Sosok Komang Sugiarta, yang sering dipanggil akrab dengan sebutan Komang Ojok,yang sempat menikmati Pendidikan Formal sampai Tingkatan Sarjana Teknik Arsitektur, setelah selesai kuliah harus kembali ke Desa, karena harus menjalankan amanat keluarga khususnya dalam peran Sosial Kemasyarakatan dan menjalankan Adat dan Budaya di Desa, Banjar Tegallinggah tempat kelahirannya.
Selesai kuliah,langsung terjun di Desa dengan kegiatan usaha cetak batako, membuat Kusen-mebeler, kerajinan dan sempat sebagai Pelaku Usaha Jasa Konstruksi.
Bom Bali Satu dilanjutkan dengan Bom Bali Dua, membuat perjalanan Usaha harus dihentikan akibat kondisi Perusahaan yang semakin Sulit.
Sosok yang biasa di Organsasi, seperti Kadin, Gapensi, Hipmi dan Organisasi Profesi dan Organisasi Sosial serta ikut aktif di Gerakan Lembaga Swadaya Masyarakat (LSM) menempa diri menjadi sosok yang biasa terpanggil bisa membantu, sedapat mungkin apa yang bisa diperbuat, sekalipun itu hal yang sangat sederhana atau sekecil apapun itu.
Sebagai pendamping Kelompok Usaha, kelompok Pengrajin karena disadari perlu adanya keterpanggilan untuk berbagi. Sempat menjadi Tim Pengelola UKM Center Karangasem, Tim Pengelola Bank Sampah Sentral Amlapura.

Dari Dua Sosok yang mempunyai perjalanan dan cobaan yang hampir mirip, tanpa sengaja ketemu antara Anang W dan Komang Sugiarta membentuk Sanggar Seni Kreatif GERAM ( Gerakan Anak Alam) sebagai wadah tempat melakukan aktifitas membantu masyarakat dan sebagai Mitra Pemerintah khususnya KODIM Karangasem melakukan Program kegiatan menyokong Program Ketahanan Pangan, menuju Kemandirian dan kedaulatan Pangan.

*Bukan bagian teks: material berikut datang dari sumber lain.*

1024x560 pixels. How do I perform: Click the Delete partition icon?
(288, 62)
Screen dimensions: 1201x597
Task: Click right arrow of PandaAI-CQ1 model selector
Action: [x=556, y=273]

Nama GERAM dpilih dari diskusi dan kesepakatan berdua dalam perjalanan ke Denpasar memilih nama Sanggar Seni Kreatif GERAM. Geram diartikan bagaimana dalam kediaman dalam pengabdian Anang W dan Komang Sugiarta, terlalu sering menjadi bahan Olok-olok, disepelekan orang karena dari sosok tampilan jauh dari kesan Sukses. Terlalu jamak orang sering mengartikan Sukses hanya dari yang tampak saja, Tampilan wah dll, apa ya… hanya itu…?

Kru Personil sanggar diperkuat oleh berapa pihak yang merasa terpanggil sebagai relawan Sanggar dari berapa kegiatan.